Loin d'être experte en la matière, je ne sais pas si les moyens financiers sont un critère pour être (ou pas) réfugié ou demandeur d'asile même s'il est sûrement plus facile d'accepter quelqu'un qui a des revenus (pour plus modestes qui soient), plutôt que quelqu'un qui n'a pas un centime en poche.

Il y a ceux qui, sentant le vent tourner, prennent leurs dispositions et partent tant que c'est encore possible, avec leurs comptes en banque, leurs biens les plus précieux.
Il y a ceux qui partent légalement, avec des visas, et sont prêts à se retrouver en situation irrégulière pour échapper au pire.
Il y a ceux qui traversent des déserts, des mers et des montagnes, partant déjà perdants d'une situation sans vainqueurs.
Il y a ceux qui arrivent par l'aéroport avec leurs bagages, après un voyage de quelques heures.
Il y a ceux qui débarquent à la plage avec les haillons qu'ils portent sur le corps pour seule possession après des mois, voire des années, de trajet.
Ils fuient tous la même chose, ils ont tous le même but, ils n'ont pas juste les mêmes moyens (financiers, logistiques, familiaux, etc.). Reste à savoir sous quelle étiquette ils sont accueillis.

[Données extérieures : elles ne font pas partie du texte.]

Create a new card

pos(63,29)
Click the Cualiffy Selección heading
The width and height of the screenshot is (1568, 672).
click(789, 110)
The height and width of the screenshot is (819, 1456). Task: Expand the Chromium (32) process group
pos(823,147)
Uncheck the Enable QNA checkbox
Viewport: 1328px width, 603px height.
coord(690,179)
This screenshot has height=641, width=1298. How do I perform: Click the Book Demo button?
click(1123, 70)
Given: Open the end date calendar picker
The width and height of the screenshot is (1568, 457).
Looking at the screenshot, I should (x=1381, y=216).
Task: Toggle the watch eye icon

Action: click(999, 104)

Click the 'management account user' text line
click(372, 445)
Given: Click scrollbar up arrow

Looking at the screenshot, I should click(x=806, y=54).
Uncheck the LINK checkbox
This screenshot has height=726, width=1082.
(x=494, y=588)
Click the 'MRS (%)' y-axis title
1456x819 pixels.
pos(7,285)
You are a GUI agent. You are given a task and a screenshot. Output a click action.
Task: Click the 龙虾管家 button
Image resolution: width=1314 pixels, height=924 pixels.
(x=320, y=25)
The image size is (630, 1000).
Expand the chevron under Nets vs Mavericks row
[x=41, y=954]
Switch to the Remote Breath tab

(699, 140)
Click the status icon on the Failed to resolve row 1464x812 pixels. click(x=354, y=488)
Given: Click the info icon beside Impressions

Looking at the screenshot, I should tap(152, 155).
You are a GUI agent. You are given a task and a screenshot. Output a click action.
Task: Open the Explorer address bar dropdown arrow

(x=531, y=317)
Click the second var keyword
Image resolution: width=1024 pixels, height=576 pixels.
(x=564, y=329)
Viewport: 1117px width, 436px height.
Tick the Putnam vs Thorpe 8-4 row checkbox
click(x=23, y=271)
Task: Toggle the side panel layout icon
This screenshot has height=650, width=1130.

Ma mère ne sait pas quel était notre véritable statut, elle ne s'est pas occupée de notre régularisation. À l'époque nous étions nombreux à nous être retrouvés dans cette situation.
Est-ce que tu as déjà changé d'école (de pays) ? Moi si, plusieurs fois. Il faut au moins le dossier de scolarité, les bulletins scolaires et l'exeat. Nous n'avions rien de ça. En 1992, mon inscription au lycée français de Lisbonne se limitait à mon nom, ma date de naissance et ma classe sur un post-it dans le bureau du directeur de l'école primaire. Et j'ai retrouvé une poignée de mes camarades de classe de Luanda.

Nous n'étions peut-être pas demandeurs d'asile, mais de ce que je sais aujourd'hui, je me demande si nous n'étions pas sous protection subsidiaire ou quelque chose s'apparentant, un titre de séjour renouvelable.
(La personne qui s'en est occupée est décédée, je n'aurais pas de réponse à moins de creuser les archives nationaux et j'ai d'autres fouilles archéologiques à faire avant ça.)
Plus j'y pense, plus je me dis que peu importe : la situation était urgente, les adultes l'ont traitée et ils ont fait les enfants se sentir en sécurité malgré les difficultés qui s'annonçaient. Et je serai à jamais reconnaissante, aux adultes et au Portugal, pour cette raison.

Parce que ce sont des millions d'histoires, de cas uniques, de spécificités, de statuts.
Et une seule raison :

être en sécurité.

Est-ce trop demander ?

2 commentaires:

  1. merci pour cet article, très touchant et très personnel.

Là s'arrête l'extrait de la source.